このように熱い状況の変化を経て始まった第三ゲームだからこそ、試合を見ようとコートの周りには黒山の人だかりができていた。その一方で、はす向かいのコートでは二人の男子がのんきに羽根つきをしていた。
「おお、四組が持ち直したみたいだな」
シャトルを打ち返そうと口を開けながら天井を見上げて、相手に話しかけているのは優大であった。
「そうらしいな」
優大の情けない返球を智はぽこんとラケットで叩く。シャトルはネットに引っ掛かり、優大の手元に戻ることは無かった。
「B組の応援、しなくていいの」
「あんなにいるのに、今更いいだろ」
智は落ちたシャトルを拾うと、優大に小さく振って見せた。
「まだやるか」
「いや、もう飽きた」
ラケットを手でくるくると回しながら優大は答える。二人はコートを出て体育館の床に胡坐をかいた。
「お前こそ、見に行けばいいじゃん」
智は言葉と共にシャトルを優大へと投げた。
「うーん、俺が行くとどっちを応援していいかわからんからなあ」
「へえ、加賀野知ってんだ」
「ああ。十二年くらいかな」
優大の思いがけない返答に智は吹き出してしまった。
「まじで?」
「まじ、まじ。俺がここ引っ越してきたのが五歳だから、そんなもんだな」
優大は照れくさそうに笑う。
「へえ。じゃあ、加賀野と高山とお前は、三人そろって幼馴染なのか」
周りに幼馴染と言えるような人物がいなかった智は、世の中にはこうした関係もきちんと存在するのだな、と感心してしまった。
「家近いしね。だけど、ヒロの方がもっと幼馴染だぞ」
「へえ」
「あいつら中学も一緒だからなあ」
「高山の彼女ってわけじゃないんだろ」
智の質問の後、優大は天井を見上げて「うーん」と唸ってから
「もったいないよなあ」
とぼそっと答えた。だが、試合をしているコートから沸き起こった歓声のせいで、智にはよく聞こえなかった。

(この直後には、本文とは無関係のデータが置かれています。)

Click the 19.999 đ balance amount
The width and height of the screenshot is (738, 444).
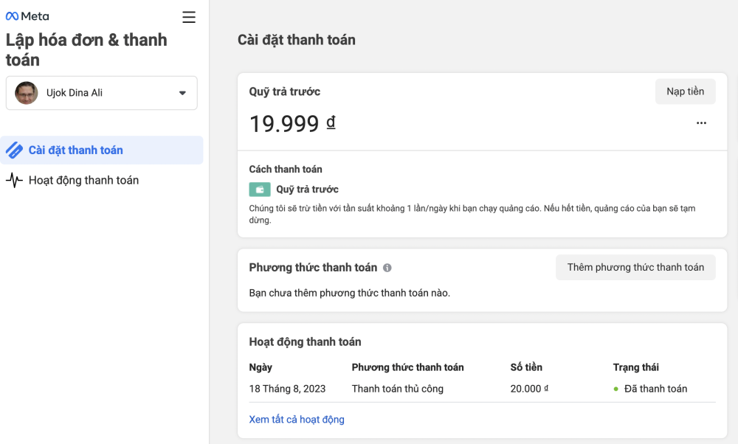pyautogui.click(x=292, y=124)
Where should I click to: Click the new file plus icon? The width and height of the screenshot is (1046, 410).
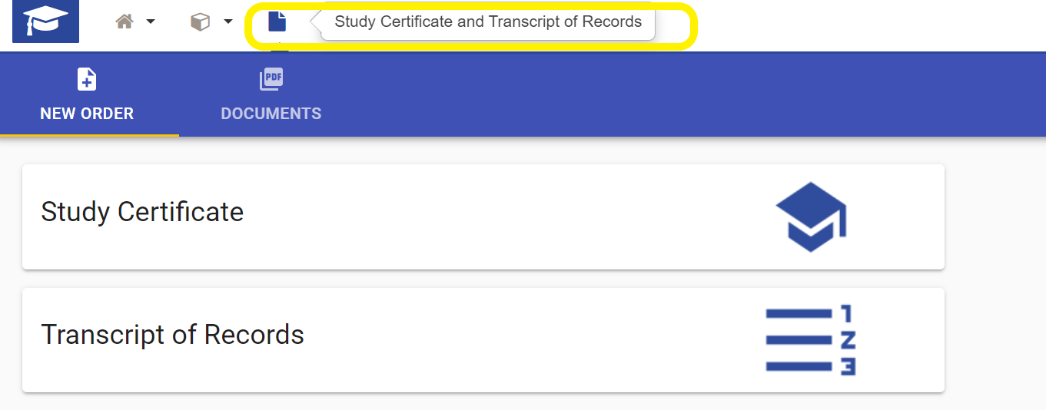coord(87,79)
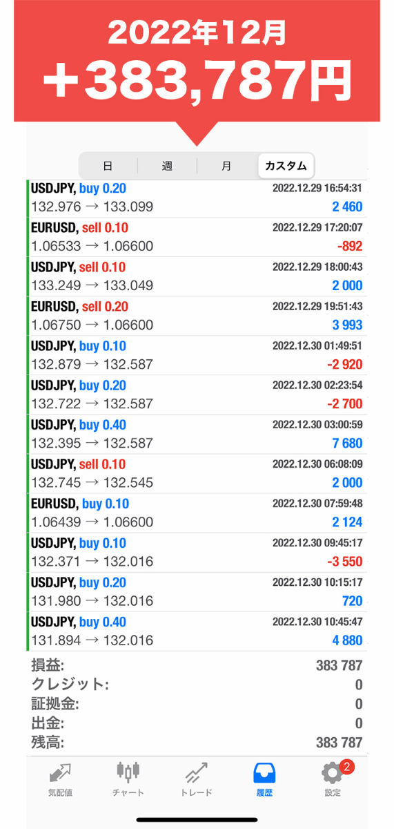Tap the 残高 balance row

[x=197, y=743]
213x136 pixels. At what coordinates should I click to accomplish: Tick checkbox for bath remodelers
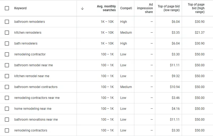7,43
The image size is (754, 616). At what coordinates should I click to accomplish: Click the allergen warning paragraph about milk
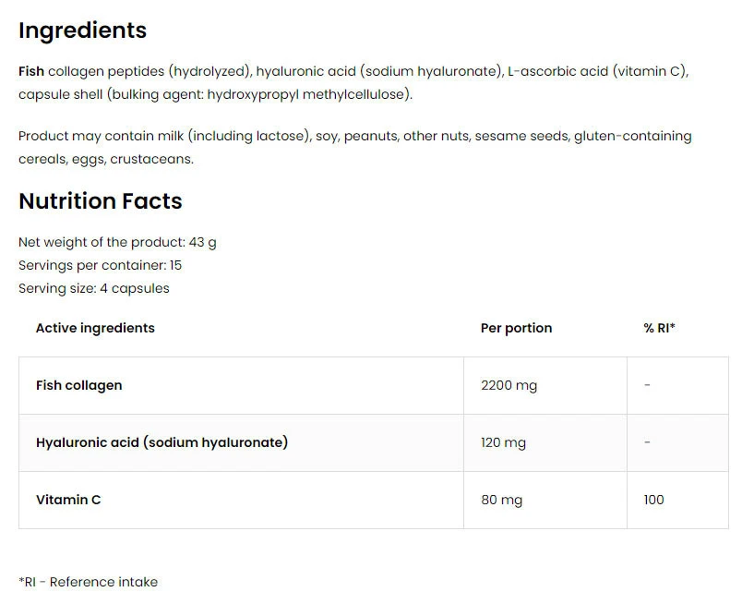tap(354, 147)
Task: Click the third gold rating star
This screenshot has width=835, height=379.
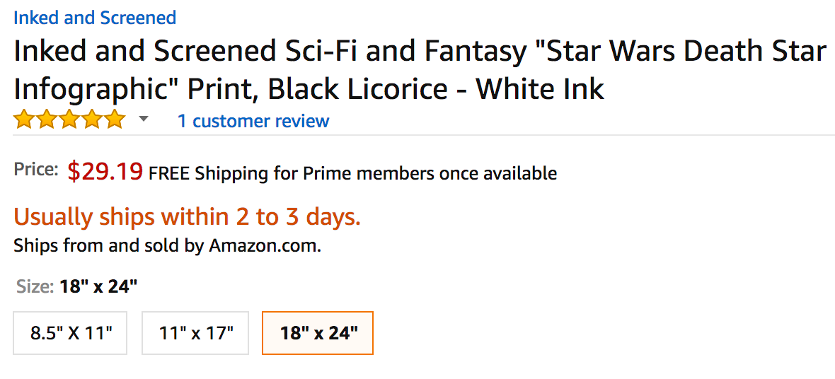Action: [x=69, y=120]
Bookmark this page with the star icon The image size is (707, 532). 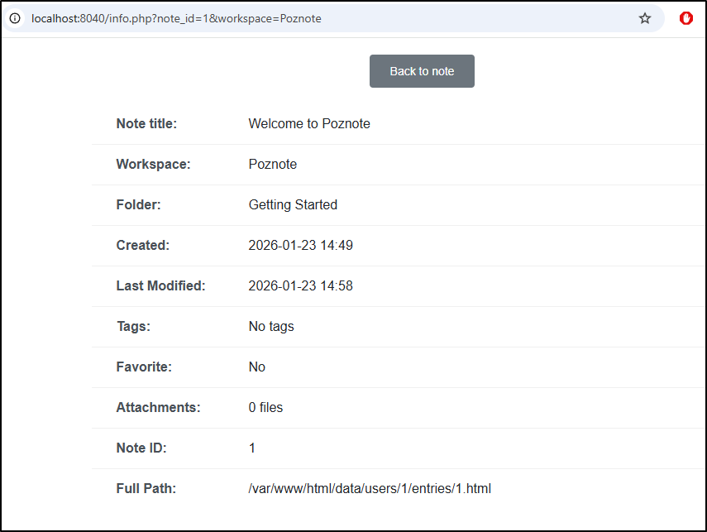point(645,18)
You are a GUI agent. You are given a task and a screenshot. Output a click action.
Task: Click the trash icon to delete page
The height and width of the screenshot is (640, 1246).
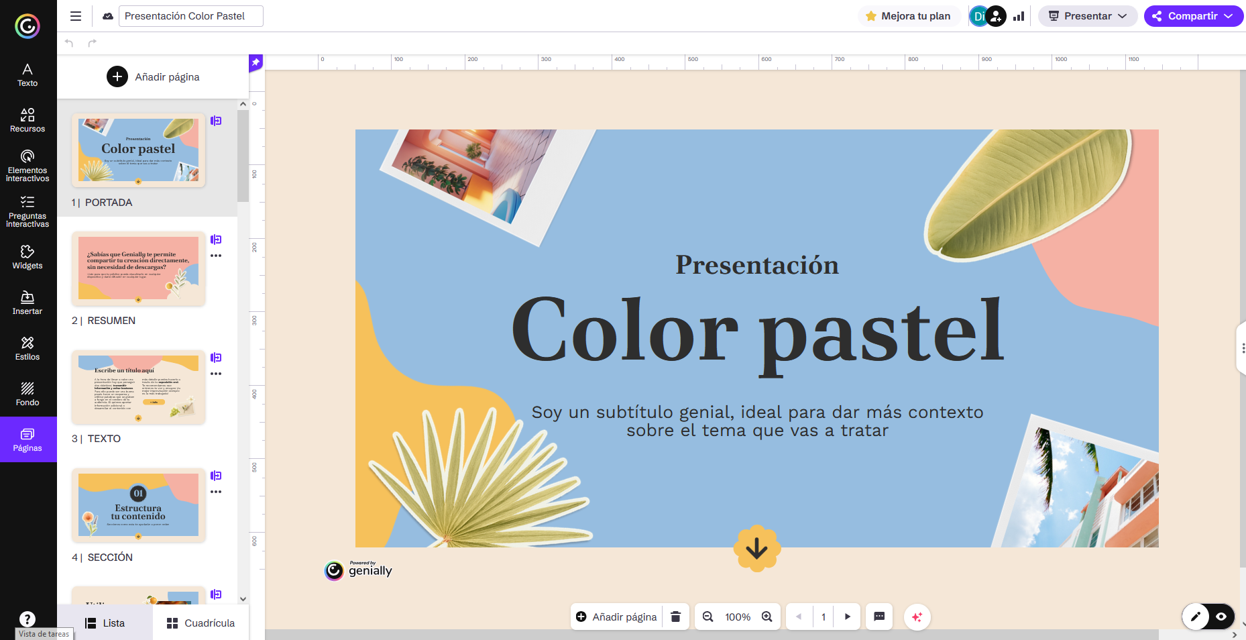[x=675, y=617]
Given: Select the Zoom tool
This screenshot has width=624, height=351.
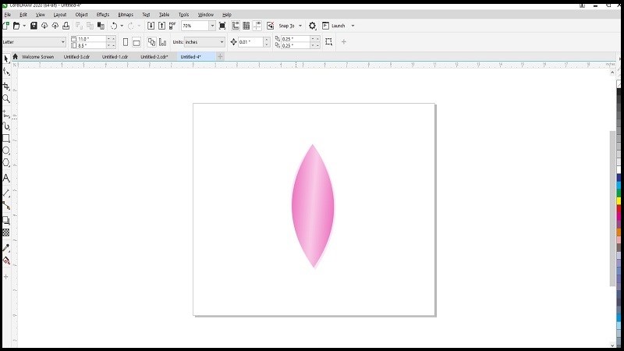Looking at the screenshot, I should [6, 99].
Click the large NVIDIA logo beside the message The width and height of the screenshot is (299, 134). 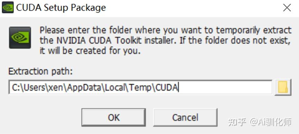[x=20, y=38]
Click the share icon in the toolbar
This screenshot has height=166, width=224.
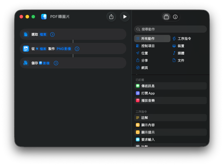(111, 17)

智は優大が何を言ったのか聞こうとしたが、それよりも前に優大が智に「でさあ」と話しかけてきた。
「納涼祭りで演劇やるんだろ」
「ああ。高山から聞いたか」
智がなぜこの回答をしたかというと、演劇部では台本がまだ仕上がっていない間は、部員に新しい演目の詳細をアナウンスすることは原則的に控えており、「もし聞かれたら場所と日時だけは答える」までにとどめているからである。これは演者が役作りをしようと思って、原作を読むなどして登場人物やストーリーの深読みをして、封を切った時の新鮮さが失われてしまうことを防ぐためだ。
「風変りだよなあ」
「やうがりだな」
「すまない。古典はNGで」
両手の掌を見せて、優大は遠慮のポーズをとった。
「本当に嫌いだな、古文とか」
呆れたように智は返す。
「ストーリーだけを読む分にはいいんだよ。竹取物語とか、面白いし」
優大の言葉に智ははっとしてしまったが、得意のポーカーフェイスで優大に気付かれることは無かった。
「まあ、テストに出なけりゃ、それでいいのさ」
優大はすくっと立ち上がり、シャトルを遠くへと投げると、ゆがんだ放物線を描いて落下した。試合をする二人の靴が床にこすれる心地よい音だけが、体育館中に響いている。
直後、四組の生徒たちが歓声を上げ、矢代が力強くホイッスルを吹いた。